1987 Guild D-17 Dreadnought Guitar

Guild D-17s are great boxes and definitely built more for the working-man guitarist. They have an arched, ply back and solid mahogany top -- both of which lend durability and extra punch to the sound. Good ones of these sound a lot like an outsize Martin 00-15 (or 00-17), with lots of woody warmth and a plain, forward sound. This checks those boxes and the long scale definitely pushes a lot of its sound right out front. It's a lot of fun for fill and lead work because of that, but bang-on strumming sounds just as good.

A customer of mine sent this in for consignment and it's a quite-clean guitar save for a couple of repaired hairline cracks in the top and a little finish-cracking around the nut. The finish is glossy and pretty, the neck is slim and fast like a modern electric, and it seems to be a very stable guitar as it hasn't had a neck reset and the saddle is still nice and tall and the neck is straight and good to go.

Specs are: 25 1/2" scale length, 1 5/8" nut width, 1 3/8" string spacing at the nut, 2 1/8" spacing at the bridge, 15 3/4" lower bout, 11 1/2" upper bout, and 5 1/8" side depth at the endblock. Action is spot-on at 3/32" EA and 1/16" DGBE at the 12th fret and it's wearing 54w-12 gauges. The neck has a very slim, electric-style C-shape to its rear and a ~14" radius to the board.

Materials are: solid mahogany top, mahogany back and sides, and ply+arched mahogany back. The neck is mahogany and the board and bridge are rosewood. There's multi-ply white binding on the back and top edges and it sports a black pickguard. It appears to be all-original, too, down to the pins.
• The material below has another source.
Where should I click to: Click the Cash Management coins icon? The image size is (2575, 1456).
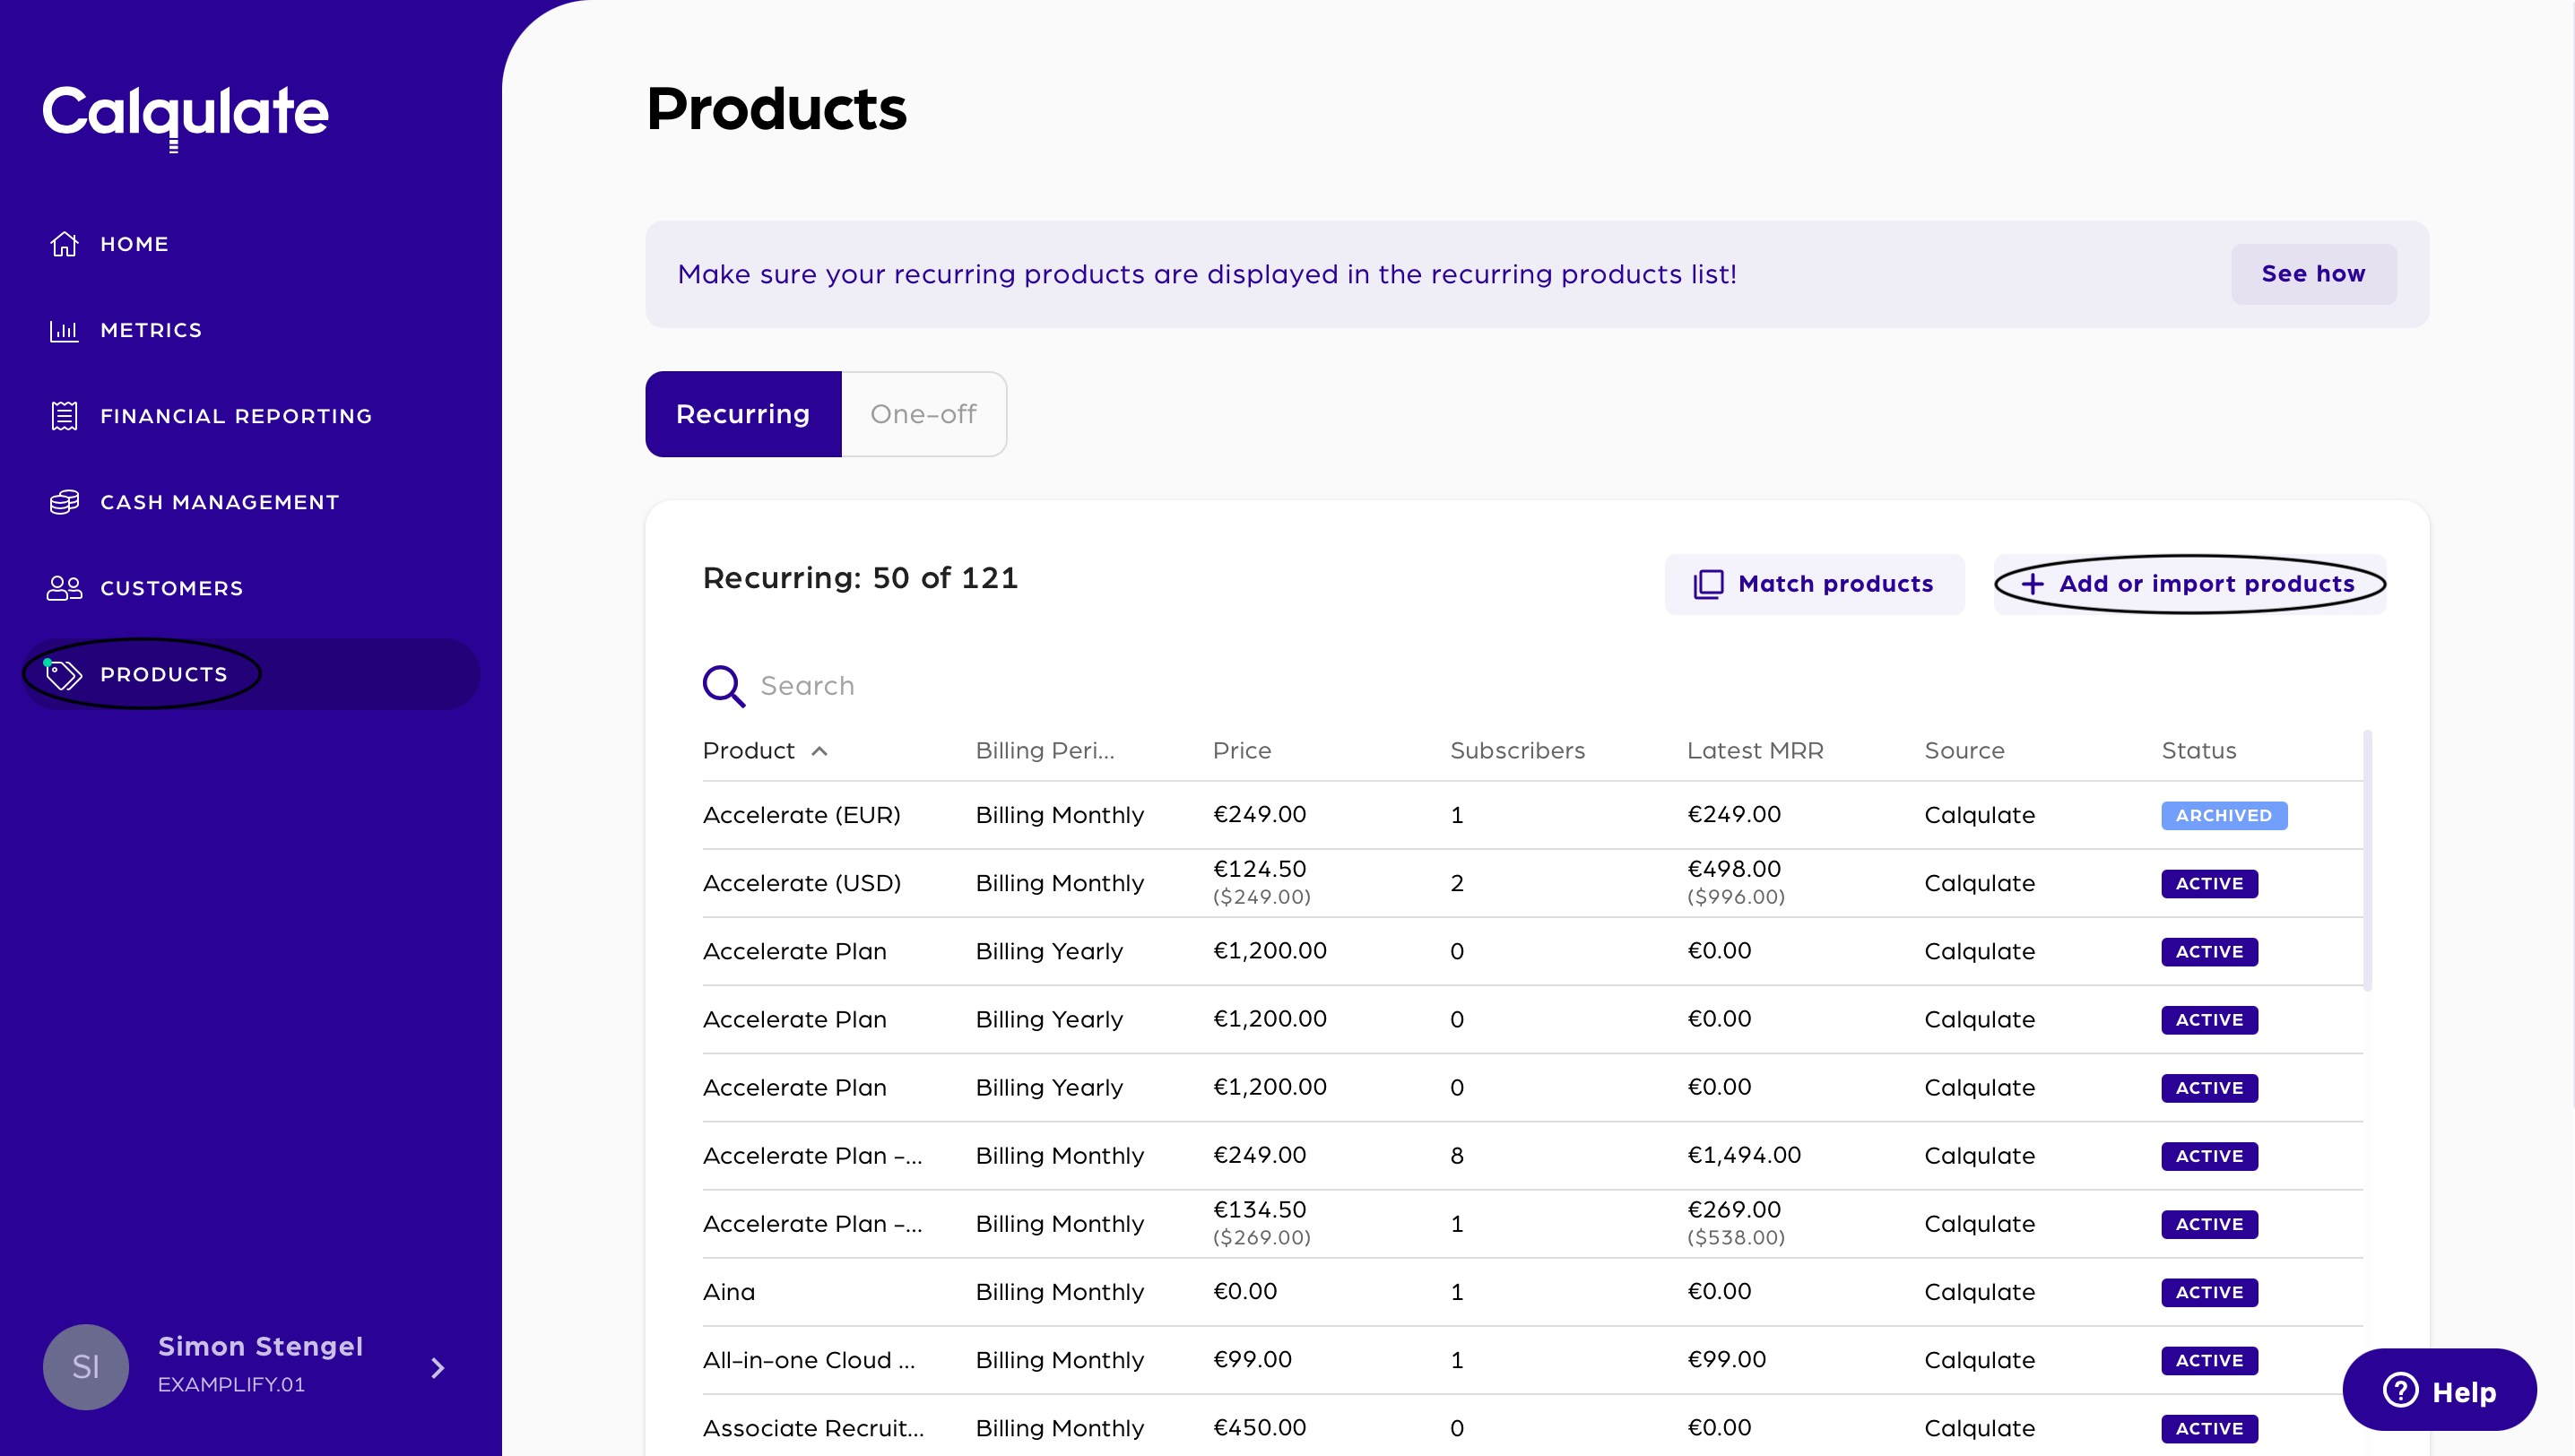(x=64, y=502)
Condition issues: there are two repaired hairline cracks to the bass-side of the bridge on the top and the center seam below the bridge was cleated at some point in the past.

Work included: a fret level/dress, repair to the two top cracks (cleats and fill), a reglue of a tonebar brace, and general setup. It's ready to go and plays on-the-dot.

It comes with: a presumably-original, good-quality, hard case.

The saddle only needed a little compensation for the B-string slot but was otherwise good to go.

I tried to get some ugly glare on the hairline cracks on the top to show them off. They're nowhere near so obvious when you're playing/looking at the guitar, but I wanted to be sure folks knew where they were. They're sealed and cleated from behind.